Interim findings suggest that positive outcomes for depression treatment were not substantially reduced by the move to virtual care. Some differences in follow-up PHQ9 administration were observed by race/ethnicity.

Qualitatively, most KP members are happy (or happier) with virtual care because of its convenience. They report only minor differences in interacting with their providers. Moderate irritation with technical issues is pervasive.


None yet.

MHRN III Supplemental Project: Effect of COVID-19 Pandemic on Mental Health Service Use

Grant Details

Title: Impact and Implications of Rapid Transition to Virtual Mental Health Care during COVID-19

Funder: NIMH

Grant Number: 3U19MH121738-02S1

Grant Period: 9/30/2020 – 6/30/2021

Narrative: The Mental Health Research Network conducts practice-based mental health research in large healthcare systems serving over 25 million patients in 16 states, with a focus on having large-scale data infrastructure available for rapid analyses. This study takes advantage of that infrastructure to study how changing from in-person to phone- or video visits during the COVID-19 crisis disrupts care of people with mental health conditions, including those in important and potentially disadvantaged subgroups. This work will help us understand who needs more support during crises as well as determine who benefits most from telehealth visits as the field of behavioral health care continues to transition to using more of these services.

  • Lead Site:
    • Overall PI: HPI (Project lead/site PI Rebecca Rossom)
  • Participating Sites/Subcontractors:
    • HFHS (project co-lead/site PI Brian Ahmedani)
    • KPWA (PI Greg Simon, co-I Rob Penfold)
  • Funder Contacts
    • Science Officer: Susan Azrin
    • Program Official: Michael Freed
    • Grants Management Official: Julie Bergerud
  • Awarded Budget (Total Cost)
    •  $344,930


Funding Announcement

Personnel Contact List

Current status

Data extraction is completed at all participating sites.  The first set of analyses examining changes in suicide death outcomes before and after onset of the COVID-19 pandemic were completed and the manuscript was published in Medical Care.  Preliminary analyses of counts and rates examining visit patterns, diagnoses, and treatment patterns before and after onset of the pandemic have been completed.  Additional primary analyses are ongoing for each of these metrics.  Final data analyses will be completed in late 2022.

Summary of findings

In participating health systems, overall suicide mortality declined slightly during the first months of the COVID-19 pandemic.

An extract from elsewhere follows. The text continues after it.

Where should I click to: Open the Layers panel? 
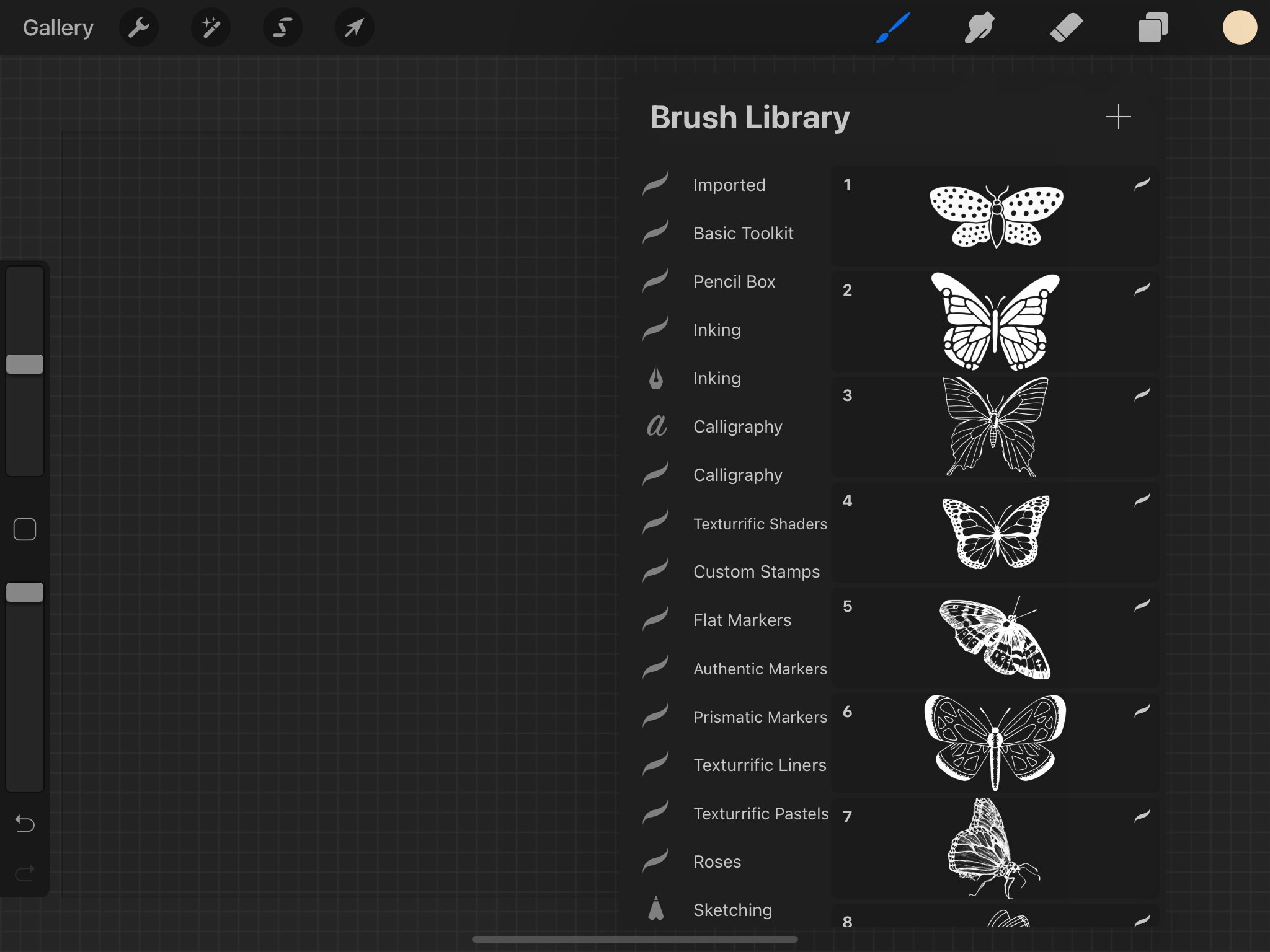(1153, 27)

Among people receiving specialty mental health care, likelihood of interrupting treatment was slightly lower after the shift to telehealth delivery than before the pandemic.


Rossom RC, Penfold RB, Owen-Smith AA, Simon GE, Ahmedani BK. Suicide Deaths Before and During the Coronavirus Disease 2019 Pandemic: An Interrupted Time-series Study. Med Care. 2022 Mar 1. doi: 10.1097/MLR.0000000000001700. Online ahead of print. PMID: 35230276.